In the twelfth century, that is, nine hundred years ago, the naming of this fish was done by Pandit Jimutabahan. The word hilsa also has a meaning. But that spelling is ‘ilish’. ‘Il’ means ‘in the water’. And the word ‘Ish’ means one who is ‘ruler’ or ‘doer’. And so if the meaning of the word hilsa is put together, it stands for the lord of the water world. The spelling for wisdom is now hilsa. Also the word hilsa means oily or shiny. The name of this delicious fish has changed especially in the area. Hilsa Hilsa in Oriya. In Telugu, this fish is called polasa. In Gujarat, the names of male and female hilsa are different. The female hilsa is called Moden, the male hilsa is called Palva. The name of this fish is Palla in the Indus language of Pakistan. In the Burmese language, this fish is Salank.
Hilsa is a delicious saltwater fish. His family is at sea. But in the rainy season, this fish goes out in search of fresh water irrespective of the male and female. Hilsa formed bases in big rivers like Padma, Ganga, Meghna, Brahmaputra, Mahanadi, Godavari, Krishna, Rupnarayan, Ichhamati, Matla, Kaberi, Narmada. After that there is breeding. When the eggs hatch, we go to the sea together again. This fish is also called amphibian fish as it migrates in salt and fresh water. The length of hilsa is usually up to 60 cm. However, the ones that are seen most of the time in the market are between 35 and 40 centimeters.

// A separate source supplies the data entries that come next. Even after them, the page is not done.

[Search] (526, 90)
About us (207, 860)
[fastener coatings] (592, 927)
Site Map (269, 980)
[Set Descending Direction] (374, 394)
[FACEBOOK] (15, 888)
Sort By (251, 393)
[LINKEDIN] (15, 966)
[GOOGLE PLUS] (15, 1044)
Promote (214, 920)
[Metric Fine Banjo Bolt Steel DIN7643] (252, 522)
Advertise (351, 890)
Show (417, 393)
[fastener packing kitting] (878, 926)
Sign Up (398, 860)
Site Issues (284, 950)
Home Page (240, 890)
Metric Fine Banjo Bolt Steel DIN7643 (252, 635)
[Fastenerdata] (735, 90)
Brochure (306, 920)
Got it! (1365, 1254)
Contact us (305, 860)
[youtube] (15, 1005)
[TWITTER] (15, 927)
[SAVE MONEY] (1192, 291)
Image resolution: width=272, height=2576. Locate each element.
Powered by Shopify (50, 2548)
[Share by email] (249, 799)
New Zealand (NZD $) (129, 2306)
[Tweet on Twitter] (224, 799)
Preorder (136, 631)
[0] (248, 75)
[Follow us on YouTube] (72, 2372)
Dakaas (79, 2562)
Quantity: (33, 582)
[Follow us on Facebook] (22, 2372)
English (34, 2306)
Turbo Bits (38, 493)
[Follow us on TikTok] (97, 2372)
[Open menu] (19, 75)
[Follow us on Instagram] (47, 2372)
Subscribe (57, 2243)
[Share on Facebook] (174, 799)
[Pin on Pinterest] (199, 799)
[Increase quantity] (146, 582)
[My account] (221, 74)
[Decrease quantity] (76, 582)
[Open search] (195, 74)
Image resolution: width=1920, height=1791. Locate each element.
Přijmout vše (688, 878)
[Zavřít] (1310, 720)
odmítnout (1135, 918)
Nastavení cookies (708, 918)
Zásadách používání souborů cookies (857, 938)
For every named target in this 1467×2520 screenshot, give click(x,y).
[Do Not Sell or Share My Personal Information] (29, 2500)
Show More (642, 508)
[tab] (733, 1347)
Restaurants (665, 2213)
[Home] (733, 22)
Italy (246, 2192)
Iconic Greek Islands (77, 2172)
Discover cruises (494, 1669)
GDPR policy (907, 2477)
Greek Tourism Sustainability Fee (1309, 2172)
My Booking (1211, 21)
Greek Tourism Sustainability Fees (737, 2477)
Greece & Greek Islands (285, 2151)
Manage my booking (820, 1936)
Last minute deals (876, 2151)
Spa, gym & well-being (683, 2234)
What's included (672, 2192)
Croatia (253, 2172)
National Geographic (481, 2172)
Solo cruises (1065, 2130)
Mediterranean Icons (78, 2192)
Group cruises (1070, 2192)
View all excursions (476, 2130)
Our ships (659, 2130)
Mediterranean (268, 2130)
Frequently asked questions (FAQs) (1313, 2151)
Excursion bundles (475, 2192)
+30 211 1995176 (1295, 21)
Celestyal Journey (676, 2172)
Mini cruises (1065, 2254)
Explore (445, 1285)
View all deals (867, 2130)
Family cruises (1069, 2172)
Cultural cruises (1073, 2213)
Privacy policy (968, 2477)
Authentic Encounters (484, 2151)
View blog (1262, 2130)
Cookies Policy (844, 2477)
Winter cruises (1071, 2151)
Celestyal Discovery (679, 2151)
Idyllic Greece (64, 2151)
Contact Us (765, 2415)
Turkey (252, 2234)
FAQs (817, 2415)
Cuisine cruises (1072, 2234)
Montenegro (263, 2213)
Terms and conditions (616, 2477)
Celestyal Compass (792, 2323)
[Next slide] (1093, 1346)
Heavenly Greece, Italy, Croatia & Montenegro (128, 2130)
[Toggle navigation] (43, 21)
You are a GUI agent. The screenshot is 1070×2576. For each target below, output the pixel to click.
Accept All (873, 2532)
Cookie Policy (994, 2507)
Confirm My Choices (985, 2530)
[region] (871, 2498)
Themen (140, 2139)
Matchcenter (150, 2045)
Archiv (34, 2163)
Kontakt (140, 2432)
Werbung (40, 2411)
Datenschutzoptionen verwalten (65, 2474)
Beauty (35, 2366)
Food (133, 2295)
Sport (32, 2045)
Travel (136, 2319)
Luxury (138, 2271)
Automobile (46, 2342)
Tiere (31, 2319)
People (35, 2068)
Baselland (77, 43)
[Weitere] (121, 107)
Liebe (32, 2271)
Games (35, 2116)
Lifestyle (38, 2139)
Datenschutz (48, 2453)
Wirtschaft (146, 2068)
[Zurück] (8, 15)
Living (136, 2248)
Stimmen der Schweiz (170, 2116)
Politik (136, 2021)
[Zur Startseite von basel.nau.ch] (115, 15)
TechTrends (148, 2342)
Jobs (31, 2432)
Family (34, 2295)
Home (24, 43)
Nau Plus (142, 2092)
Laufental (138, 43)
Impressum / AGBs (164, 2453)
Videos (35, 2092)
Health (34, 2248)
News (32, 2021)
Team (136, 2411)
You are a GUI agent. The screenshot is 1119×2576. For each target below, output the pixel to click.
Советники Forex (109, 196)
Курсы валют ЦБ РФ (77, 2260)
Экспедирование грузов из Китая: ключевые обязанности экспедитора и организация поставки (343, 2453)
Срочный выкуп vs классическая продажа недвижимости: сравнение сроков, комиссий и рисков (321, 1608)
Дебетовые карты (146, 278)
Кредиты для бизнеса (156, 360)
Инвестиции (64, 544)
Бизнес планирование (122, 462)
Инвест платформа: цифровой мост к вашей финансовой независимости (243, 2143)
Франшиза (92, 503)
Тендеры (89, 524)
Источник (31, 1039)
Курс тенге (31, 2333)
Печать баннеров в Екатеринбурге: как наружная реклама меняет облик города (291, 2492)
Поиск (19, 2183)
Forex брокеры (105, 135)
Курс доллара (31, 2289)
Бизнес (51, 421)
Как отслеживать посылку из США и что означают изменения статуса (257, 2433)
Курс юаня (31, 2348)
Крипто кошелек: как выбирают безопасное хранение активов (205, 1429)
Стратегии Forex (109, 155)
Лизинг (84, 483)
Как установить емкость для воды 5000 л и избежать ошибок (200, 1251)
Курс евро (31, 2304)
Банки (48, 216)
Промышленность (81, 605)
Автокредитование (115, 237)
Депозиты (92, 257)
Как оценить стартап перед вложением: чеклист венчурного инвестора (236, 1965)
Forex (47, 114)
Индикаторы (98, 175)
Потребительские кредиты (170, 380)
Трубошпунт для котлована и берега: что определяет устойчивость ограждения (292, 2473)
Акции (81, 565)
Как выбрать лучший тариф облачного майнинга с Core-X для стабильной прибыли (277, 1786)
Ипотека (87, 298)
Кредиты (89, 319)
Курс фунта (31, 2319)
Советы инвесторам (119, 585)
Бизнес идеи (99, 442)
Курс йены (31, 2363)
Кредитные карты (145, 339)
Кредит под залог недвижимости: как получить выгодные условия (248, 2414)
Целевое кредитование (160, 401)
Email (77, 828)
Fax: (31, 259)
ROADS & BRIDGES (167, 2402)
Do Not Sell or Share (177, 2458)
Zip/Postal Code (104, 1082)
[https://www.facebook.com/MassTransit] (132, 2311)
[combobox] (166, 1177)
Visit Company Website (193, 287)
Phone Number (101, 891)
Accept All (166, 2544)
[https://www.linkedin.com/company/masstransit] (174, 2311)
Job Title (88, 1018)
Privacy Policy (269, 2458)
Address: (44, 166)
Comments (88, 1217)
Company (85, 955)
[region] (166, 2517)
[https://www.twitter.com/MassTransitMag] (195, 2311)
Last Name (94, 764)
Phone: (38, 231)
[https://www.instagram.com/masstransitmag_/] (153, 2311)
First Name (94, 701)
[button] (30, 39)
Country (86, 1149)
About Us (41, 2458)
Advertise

The female hilsa is larger in size than the male hilsa and also grows faster. Hilsa usually weighs up to two and a half kg. Hilsa fish becomes an adult in just 1 to 2 years. Skilled swimmer Hilsa can run at a speed of 61 km per hour. They also agree to swim up to twelve hundred kilometers to lay eggs. However, if the depth is 40 feet, they have the advantage of swimming. They lay eggs while swimming. Although eggs are laid throughout the year, hilsa lays most eggs in September-October.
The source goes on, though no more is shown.